The kids of the Marion Boys Club took the opportunity over an early spring break to visit Big Bass Lake in what amounted to the end of winter. We took as our base of operation the resort on Seaman’s Lake a mere mile from Big Bass Lake. Winter was still upon the area as a light coat of snow covered the ground and Seaman Lake was still iced over but only with a thin coat. I say that because in about two feet of water it caved in under the weight of both Calvin Little and Kevin Hansel. Only their feet got wet but both were frozen as they entered the cottage to change clothes and shoes.
Fortunately the cottage was just up a hill from where they went in. And despite warnings to the contrary about the dangers of ice told them continuously on the way there, they just had to experiment. They wrapped themselves in two Indian blankets that kept them quite warm to the point that they didn’t want to leave them for over an hour.
Our second day there saw the temperature rise into the low 50’s and the snow cover was gone by mid-day. I took the boys over to our property on Big Bass Lake and I parked the car just off Noreika Road where we usually parked for summer trips. To both the boys and my surprise, the area we usually camped at was under two feet of water! The lake extended all the way to the swamp behind our camping area.
So we opted instead to take a hike on the logging trail all the way to Matson Road. The kids marveled at how “naked” the woods appeared without leaves and how far they could actually see across our property. We ate our lunch near the creek by the phone lines before heading back to the car. Our next stop was at the Big Bass Lake store where the kids purchased some snacks for the night ahead.

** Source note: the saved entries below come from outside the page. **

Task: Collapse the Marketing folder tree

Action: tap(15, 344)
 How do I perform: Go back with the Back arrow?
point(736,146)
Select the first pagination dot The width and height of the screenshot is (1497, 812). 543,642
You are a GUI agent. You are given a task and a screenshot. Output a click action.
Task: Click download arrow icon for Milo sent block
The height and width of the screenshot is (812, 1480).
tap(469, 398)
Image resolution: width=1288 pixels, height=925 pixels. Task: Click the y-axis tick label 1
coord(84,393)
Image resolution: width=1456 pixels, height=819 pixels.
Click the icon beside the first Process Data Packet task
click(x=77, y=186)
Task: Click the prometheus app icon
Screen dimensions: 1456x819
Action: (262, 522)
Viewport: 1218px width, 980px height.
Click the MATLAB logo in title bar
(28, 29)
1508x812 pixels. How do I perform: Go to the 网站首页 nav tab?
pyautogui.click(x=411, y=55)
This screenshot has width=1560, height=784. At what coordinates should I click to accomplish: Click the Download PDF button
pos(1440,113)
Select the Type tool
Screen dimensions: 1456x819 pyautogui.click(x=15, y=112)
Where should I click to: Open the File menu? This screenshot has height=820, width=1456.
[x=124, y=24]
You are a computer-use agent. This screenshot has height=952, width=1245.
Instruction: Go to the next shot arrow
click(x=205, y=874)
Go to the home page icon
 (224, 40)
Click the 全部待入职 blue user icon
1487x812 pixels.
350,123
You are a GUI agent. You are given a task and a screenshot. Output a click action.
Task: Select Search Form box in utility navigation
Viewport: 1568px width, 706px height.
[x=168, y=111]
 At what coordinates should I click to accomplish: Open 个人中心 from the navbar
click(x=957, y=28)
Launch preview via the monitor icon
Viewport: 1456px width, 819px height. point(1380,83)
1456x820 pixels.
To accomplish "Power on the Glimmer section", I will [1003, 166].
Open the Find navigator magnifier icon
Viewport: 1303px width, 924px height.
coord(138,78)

We were only at the area for four days over a brief school break. On this trip we took no night hikes as the weather was still kind of brisk and the nightly wind went right through you. The next to last day there we took a trip to Driftwood Valley and the boys were taken aback as to just how desolate that area was at this time of year. There was no talk about wading in the Little Manistee River that day as the temperature was only in the mid 40’s with a stiff wind.
All in all the boys really enjoyed the trip and especially the nights in our heated cottage. Instead of campfires we rallied around the old heat burning stove. Graham crackers with strawberry jelly really hit the spot on those nights. The following day we left the resort for home and the boys looked forward to our summer trips there where tents would be the order of the day at Big Bass Lake.